Prenatal transportation stress does not impact resting skeletal muscle mitochondrial function or antioxidant activity in Brahman calves

In cattle, prenatal transportation stress has been associated with differential methylation of genes related to metabolism, but the effects of prenatal transportation stress on skeletal muscle mitochondria and oxidative stress have not been investigated. We tested the hypothesis that prenatally stressed calves would exhibit increased skeletal muscle mitochondrial function resulting in greater oxidative stress than calves from non-stressed dams. Serum and longissimus thoracis muscle samples were collected from yearling Brahman calves whose mothers were stressed by transportation at five time points during gestation [i.e., prenatally stressed (PNS); eight bulls and six heifers] and control calves (CON; four bulls and six heifers). Serum was evaluated for concentration of the stress hormone, cortisol and for a marker of muscle perturbation, creatine kinase activity.

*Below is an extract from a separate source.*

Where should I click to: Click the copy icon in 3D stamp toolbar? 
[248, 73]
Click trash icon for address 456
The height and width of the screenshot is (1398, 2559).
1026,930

Muscle samples were analyzed for concentration of a by-product of lipid peroxidation, malondialdehyde, and activity of the antioxidants, superoxide dismutase and glutathione peroxidase. Additionally, muscle mitochondrial volume density and function were estimated by citrate synthase and cytochrome c oxidase activities, respectively. Data were analyzed using mixed linear models with sex, treatment, and the sex x treatment interaction as fixed effects. No investigated variable differed between CON and PNS calves (p >= 0.3). These data suggest that prenatal transportation stress does not have an impact on skeletal muscle mitochondrial metabolism or markers of stress or muscle damage in Brahman yearling calves at rest. However, previously reported negative impacts of prenatal stress on inflammatory responses suggest that PNS calves may be differentially equipped to handle an acute stressor. Future research should investigate the energetic and inflammatory implications of acute stressors in animals subjected to prenatal stress.